Olivia Lunger, 23, an illustrator based in Providence, RI created the new logo. A native of Bethlehem, PA, Olivia specializes in editorial illustration and print design. She is a graduate of Rhode Island School of Design.

“I was inspired by the black, white and yellow color scheme matching Maryland’s flag,” Olivia said. “I wanted to use those bold colors to highlight the Osprey’s sharp, dignified silhouette against the sun.” Olivia visited Southern Maryland last summer and had the chance to meet some of our Ospreys up close and personal.

You’ll see our new logo on all our social media platforms, website and other communications.

SMAS logo and photo by Olivia Lunger.

Eagle Cam Family Thriving

pulled from the PT Eagle Cam, this pic pulled from FB and cropped slighly.

Hope and Chandler, the Bald Eagles whose nest is in the eye of our eagle camera at Port Tobacco River Park, have raised three offspring this year—a highly successful brood. In the picture above, the eagle cam captures three young eagles “branching,” or venturing out of their nest onto a nearby branch.

The eagle parents are now teaching their growing eaglets to hunt, fish and support themselves as they venture out. But like the teenagers they are, the three continue to spend time in their massive nest where Hope and Chandler still bring them fish and other fare. They are expected to leave the nest for good by summer’s end.

It will be another four or five years before they become fully mature and sport the snowy white head and tail so distinctive to Bald Eagles.

The Chesapeake Bay area supports one of the most productive eagle populations in the species range. Our rate of three-chick broods is one of the highest in the country. Hope and Chandler are doing their part to keep our statistics high!

All three eggs laid in early February hatched in mid March.

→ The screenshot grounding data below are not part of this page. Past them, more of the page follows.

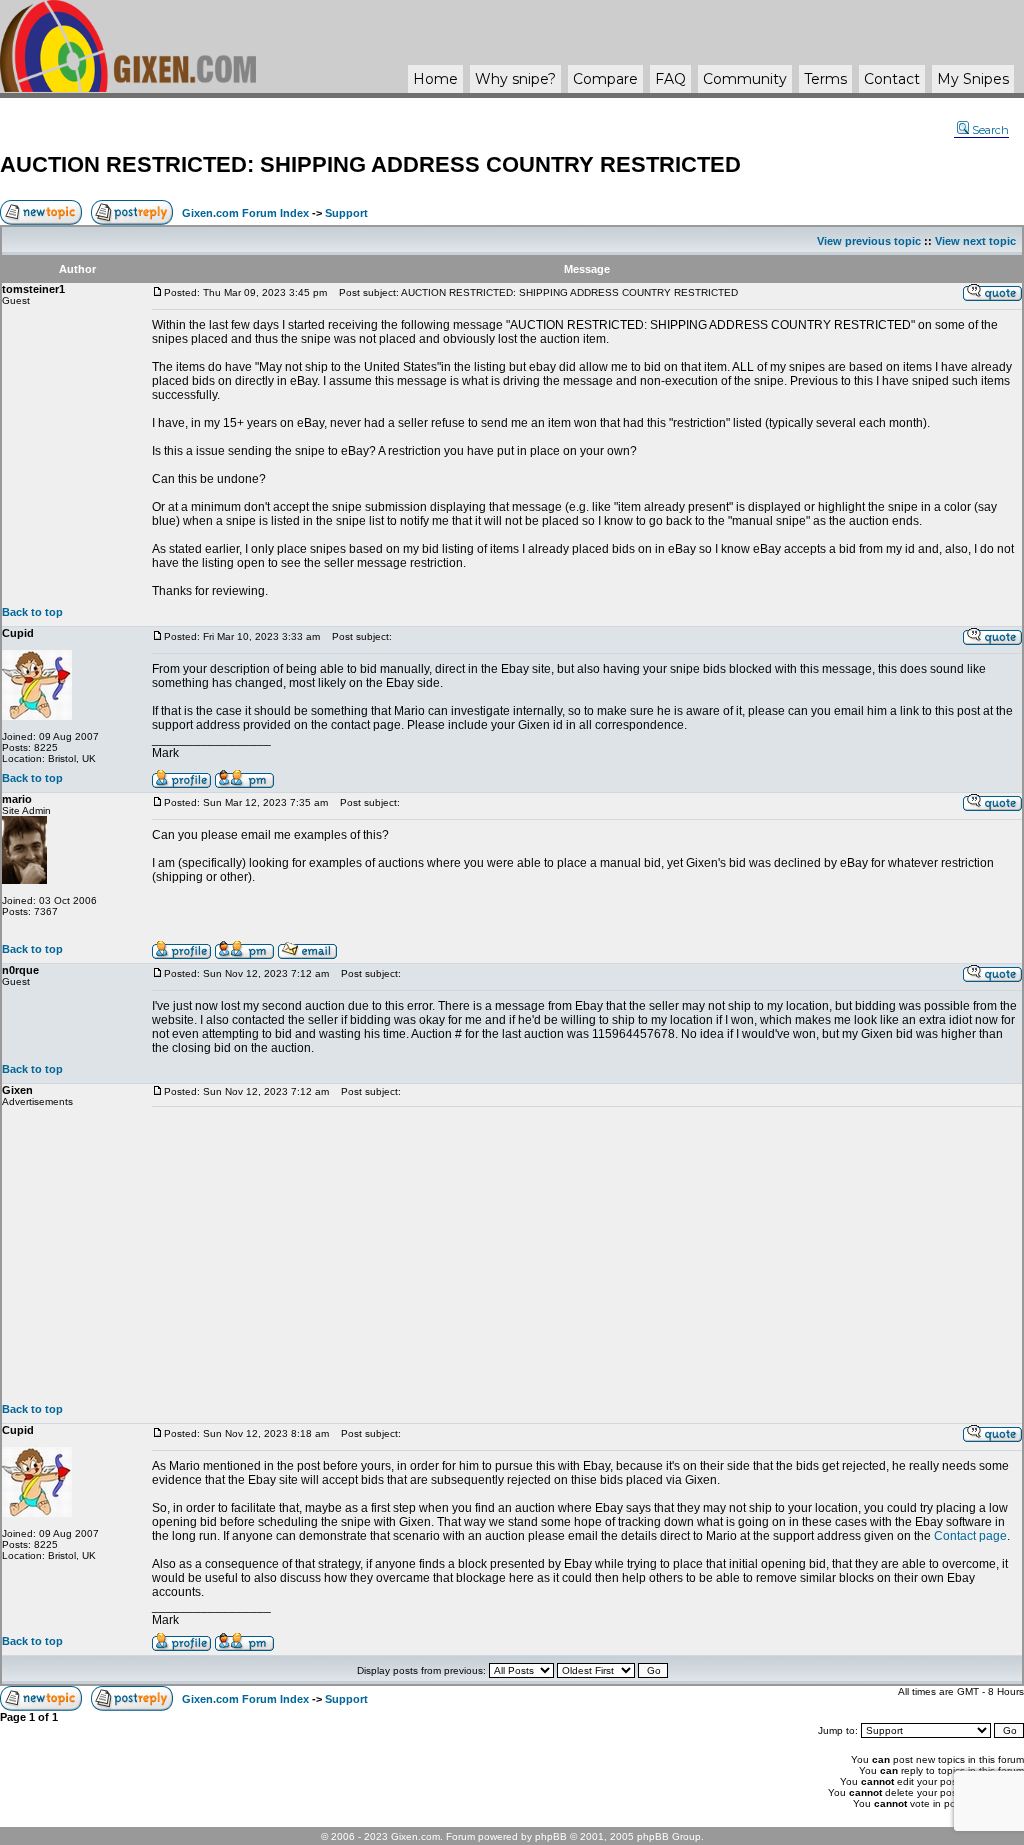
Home (435, 79)
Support (346, 213)
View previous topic (869, 241)
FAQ (670, 79)
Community (745, 79)
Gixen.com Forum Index (245, 213)
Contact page (970, 1536)
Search (990, 130)
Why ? (515, 79)
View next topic (975, 241)
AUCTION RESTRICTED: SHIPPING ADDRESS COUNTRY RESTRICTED (370, 164)
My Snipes (973, 79)
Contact (892, 79)
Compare (605, 79)
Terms (825, 79)
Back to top (32, 612)
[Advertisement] (587, 1255)
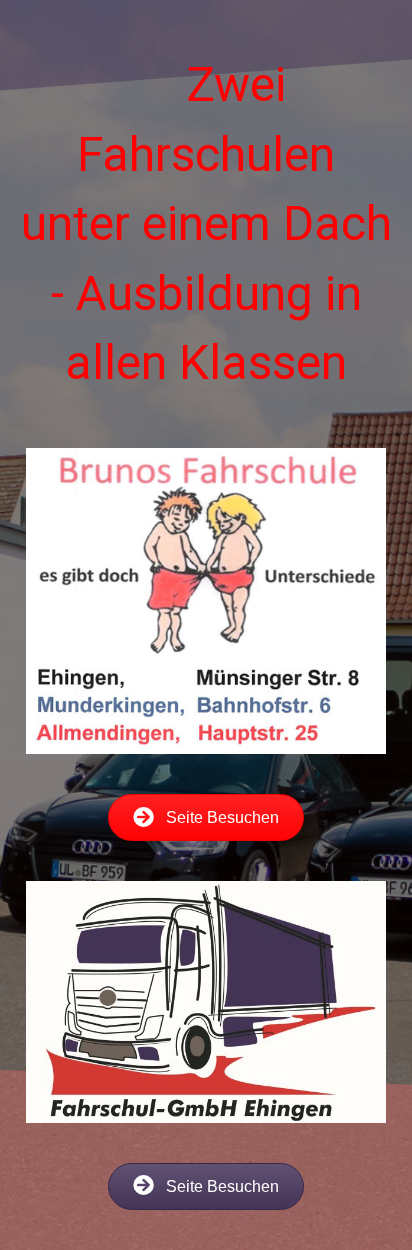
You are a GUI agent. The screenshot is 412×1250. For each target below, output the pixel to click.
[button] (206, 817)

Southern Maryland Audubon thanks Charles County Recreation, Parks & Tourism and Wild Streaming for their support in providing a peek into this Bald Eagle nest. You can watch the eagle family live at the bottom of this home page at

St. Mary’s teacher awarded Southern MD Audubon ‘Conservationist of the Year’

Dorothy Birch with her “Conservationist of the Year 2023 Award” presented by Southern Maryland Audubon Conservation Chair Robert Lukinic (left) and President Molly Moore (right) Credit: John Anderson

Southern Maryland Audubon has named St. Mary’s Public School teacher Dorothy Birch “Conservationist of the Year 2023” for her outstanding work training the future generation of conservationists.

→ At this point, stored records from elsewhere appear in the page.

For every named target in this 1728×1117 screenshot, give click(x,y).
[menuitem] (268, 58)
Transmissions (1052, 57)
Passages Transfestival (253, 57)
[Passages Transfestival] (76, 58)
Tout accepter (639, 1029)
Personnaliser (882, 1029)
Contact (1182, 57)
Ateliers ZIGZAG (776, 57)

Birch teaches and directs the Natural Resources Management program for high school students at Dr. James A. Forrest Career and Technology Center in Leonardtown.

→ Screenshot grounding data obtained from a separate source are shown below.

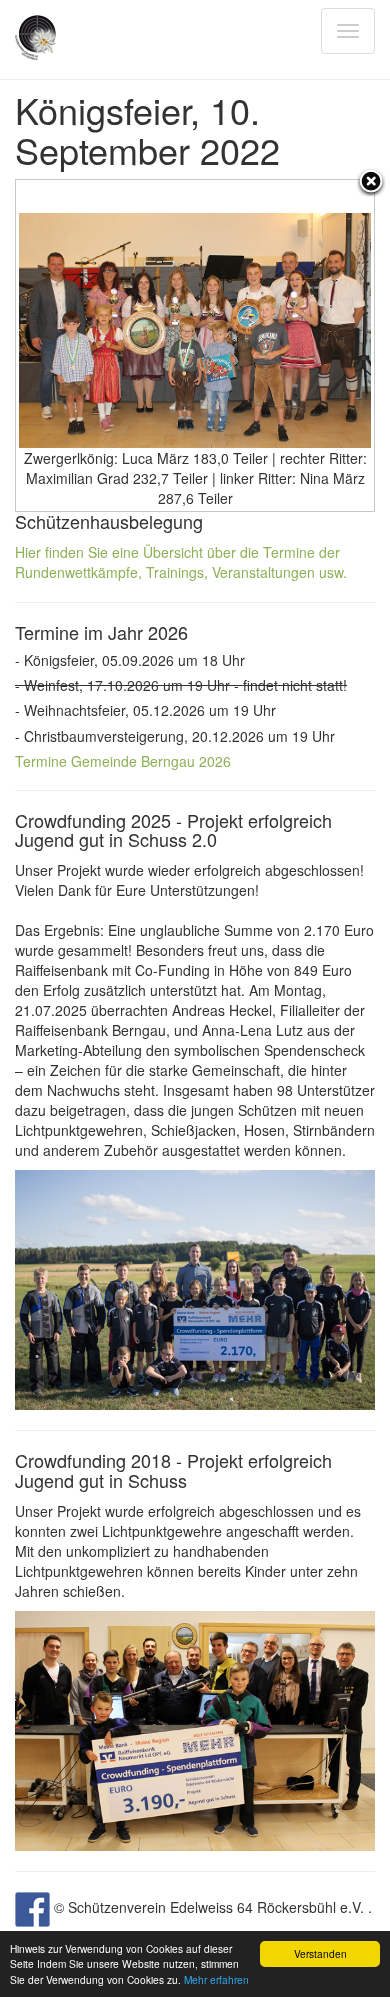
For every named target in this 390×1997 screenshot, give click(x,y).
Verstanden (320, 1953)
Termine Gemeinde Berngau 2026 (123, 761)
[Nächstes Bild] (311, 345)
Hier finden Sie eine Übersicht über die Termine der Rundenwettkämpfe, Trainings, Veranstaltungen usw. (181, 562)
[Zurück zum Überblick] (371, 183)
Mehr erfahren (216, 1979)
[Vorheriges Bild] (78, 345)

“Dorothy has led this forward-thinking program for the past four years, training and inspiring our future conservationists, biologists, zoologists, landscape designers and others in fields where they will be instrumental in making their communities and the planet better places to thrive,” Robert Lukinic, Southern Maryland Audubon’s conservation chair, said in announcing the award.

Each year for the past two decades, Southern Maryland Audubon has awarded the “Conservationist of the Year” to an individual or organization that has made significant contributions to conservation in Southern Maryland and beyond. It is the highest honor the organization awards.

“We can’t think of any mission more important than training our future generation of conservationists,” said Lukinic. “And no one is doing it better than Dorothy Birch.”

The Natural Resources Management program is a two-year curriculum for St. Mary’s high school students and covers a range of environmental, conservation and sustainability subjects in addition to providing hands-on experience.

Students also participate in community service activities.  This past year students learned to harvest native seeds and grow seedlings. They planted them in the “Front Yard” native plant garden at the St. Mary’s Public Library in Leonardtown.

Birch has a bachelor’s degree in environmental science and a master’s degree in environmental education. She has observed and taught nature and the environment in Texas, Florida, Louisiana, Virginia, and Maryland. Birch is also a trained Master Naturalist in both Maryland and Virginia.